How I broke the MongoDB Go driver ecosystem

Reading time: 5 minutes

I unintentionally broke the MongoDB Go driver ecosystem one March weekend in 2021. Dependency management systems are hard.

trees on fire

In late 2018, I moved all my Go libraries from github.com/xdg to github.com/xdg-go to keep my Go work separate from other projects/languages.

This seemed painless, because GitHub automatically redirects repositories after a rename. For example, in a project that was importing github.com/xdg/stringprep, a dependency resolver would try to pull from that repository, and GitHub would transparently redirect that to github.com/xdg-go/stringprep.
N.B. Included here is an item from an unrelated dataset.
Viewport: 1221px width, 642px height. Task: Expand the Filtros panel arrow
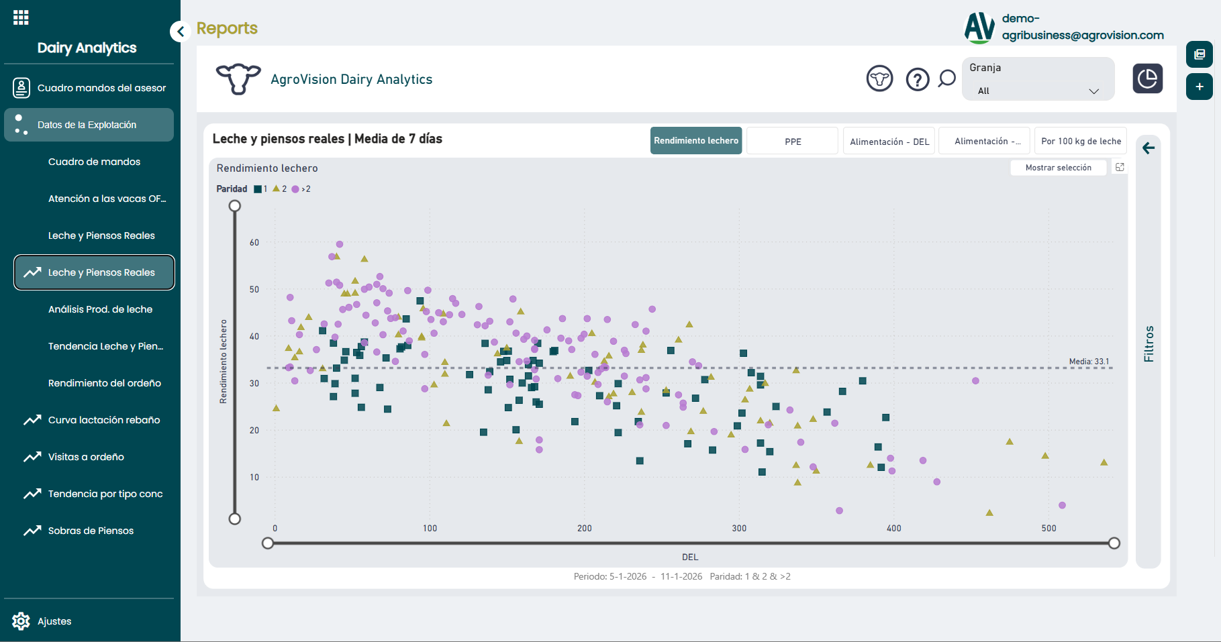click(x=1148, y=148)
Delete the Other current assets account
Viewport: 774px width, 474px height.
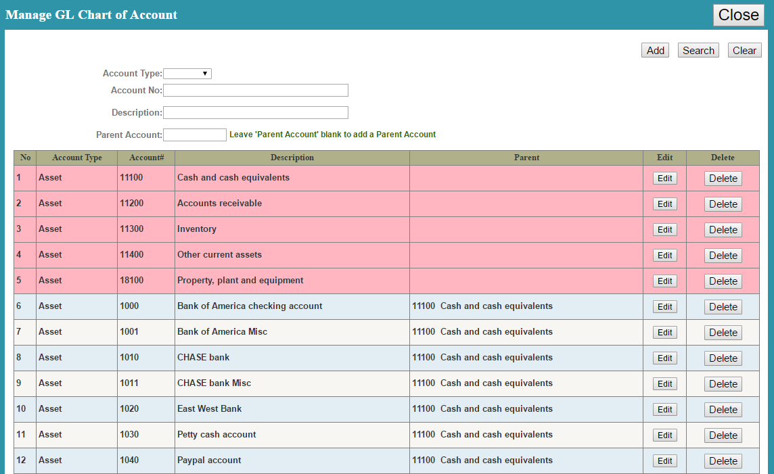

Since then, Go modules caught on as the new way to manage dependencies, replacing Glide, dep, and many others. With modules, Go libraries include a file, go.mod that defines the module namespace and its dependencies and module versions are defined by tags in the repository. The first line of go.mod looks something like this:

module github.com/xdg-go/stringprep

Now you see the problem. Before go.mod, it didn’t matter if code imported xdg/stringprep or xdg-go/stringprep because the code wasn’t aware of its own namespace. With a go.mod, however, a dependency manager looking for xdg/stringprep would find a go.mod claiming to be xdg-go/stringprep – NOT the same code that it’s looking for.

Here’s where things went awry. Last weekend I dusted off some old repositories from before their module days and added go.mod files. Two of them, stringprep and scram, are used by the MongoDB Go driver.

Ah, you say, but Go dependency management is smart — it freezes on a tag or commit, so how could this change be a problem? Existing projects referencing github.com/xdg/* will pull the old tag/commit from before when it wasn’t a module.

In theory, this should work. The MongoDB driver’s go.mod referenced specific, untagged commits:

github.com/xdg/scram v0.0.0-20180814205039-7eeb5667e42c
github.com/xdg/stringprep v0.0.0-20180714160509-73f8eece6fdc

Any tools building up dependencies should reference these particular (non-module) versions.

But theory is no match for a horde of programmers and their dependency management tools.

It turns out that a lot of the community relies on go get -u foo to download foo and updated versions of foo’s direct dependencies. Of course, this defeats the whole point of freezing dependency versions, but that’s what people apparently want. But the way that go get -u works, in theory that shouldn’t update deep dependencies.

Theory, meet practice.

During the transition to modules, the tools also had to account for libraries that weren’t modularized. For example, the MongoDB Go driver v1.0.0 had no go.mod. So a project with a go.mod that relied on mongo-driver v1.0.0 would wind up with additional “indirect” dependencies to freeze deep dependencies in go.mod like this:

module foo

require (
    ...
	go.mongodb.org/mongo-driver v1.0.0
	github.com/xdg/scram v0.0.0-20180814205039-7eeb5667e42c // indirect
	github.com/xdg/stringprep v1.0.0 // indirect
    ...
)

In other words, deep dependencies just became shallow – and thus targets of go get -u foo. It doesn’t seem to matter that upgrading mongo-driver to a modularized version (v1.3.0+) should make those indirect dependencies go away. Before the go.mod can be recomputed without indirect dependencies, the attempt to update the xdg/* libraries fails because of the conversion to modules in the new namespace.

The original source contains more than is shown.